Where OpenClaw’s Value Really Is
- Almost everything OpenClaw can do, Claude Code or Codex can do too, and often better. But those tools need someone sitting there typing in the input. OpenClaw’s real value is that it’s always listening for input from multiple channels.
- The cloud/web versions of ChatGPT and Claude can’t access local files (data) or local skills.
- It’s highly customizable to a developer’s needs. Though regular users probably don’t need this.
If the web versions of ChatGPT or Claude solve these problems, people probably won’t use OpenClaw much. But I think they’ll get there eventually, so the ultimate value of OpenClaw comes down to customization and no vendor lock-in.

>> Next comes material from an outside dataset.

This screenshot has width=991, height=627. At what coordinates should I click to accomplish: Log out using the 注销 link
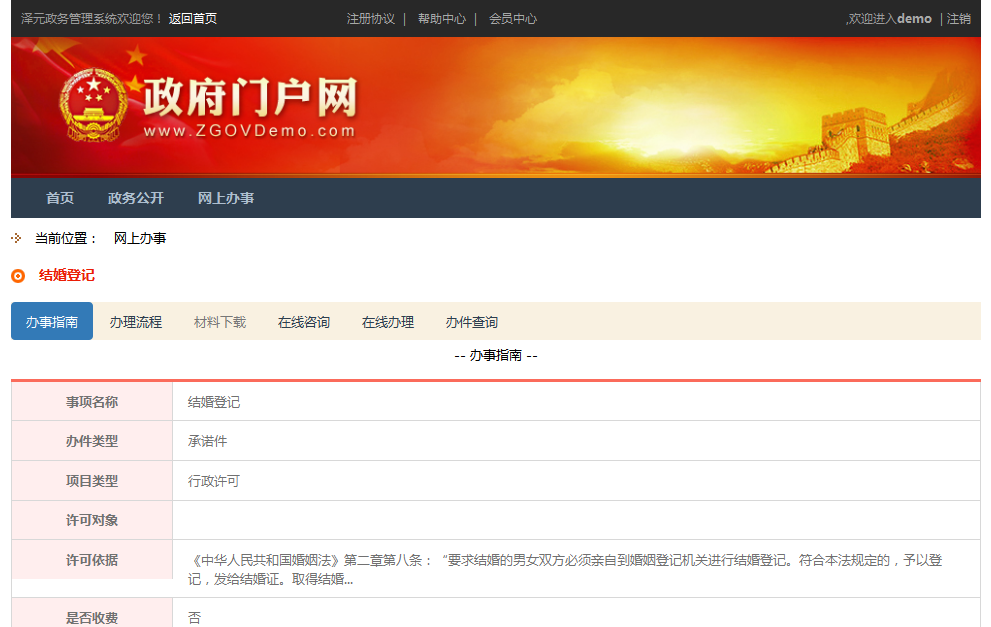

Challenges When Deploying AI Agents
-
Making it work reliably: Output should be consistent. A hundred runs should give you the same result a hundred times. Depending on the use case, you can build skills with Claude Code and then drop them into OpenClaw.
-
Security: When integrating with chat, you typically face cases like: owner DM (direct message), the easiest case, no need to think too much. Family members DMing the bot. Random strangers DMing the bot. Dropping the bot into group chats, friends, work. Each case requires a different security mode. Not to mention prompt injection is basically impossible to fully prevent right now. The latest models like Opus 4.6 and GPT 5.3 are slightly better at resisting it, but it’s still not enough. OpenClaw has some security features for allowing/denying tool calls and sandboxing, but I’ve found them quite limited.
-
Cost: This is a real headache, because not everyone has the budget for this. In my opinion, if Anthropic let you hook up the $200/month Max plan, that’d be great, but unfortunately, doing so will get you banned. Right now, the best option for me is the ChatGPT Pro plan at $200/month. As for Chinese models, from my testing, they’re not reliable enough, even though they’re cheap. It feels like these models are overtrained on benchmarks; in real-world use, they still fall behind the US models.
-
Integration: How to integrate with existing tools and run smoothly with OpenClaw is another challenge, and that’s before even considering security.
-
Teaching users to use it properly. Everyone talks about deploying AI, but how do you actually use it right so it increases revenue and reduces costs, instead of increasing costs? Sales folks love throwing around the word “AI” without a single concrete use case. Most deployments just set up some random chatbot, leave it there, and burn the company’s money. Every time I see those ad posts and demos, it really ticks me off. It’s basically a scam, riding the trend to sell services. And unfortunately, this hurts the people who are doing legitimate work.
Bottom Line
There’s still a ton of work to be done based on the list above. There’s a huge gap between AI in theory and AI in practice. In this era, who’s going to seize the opportunity?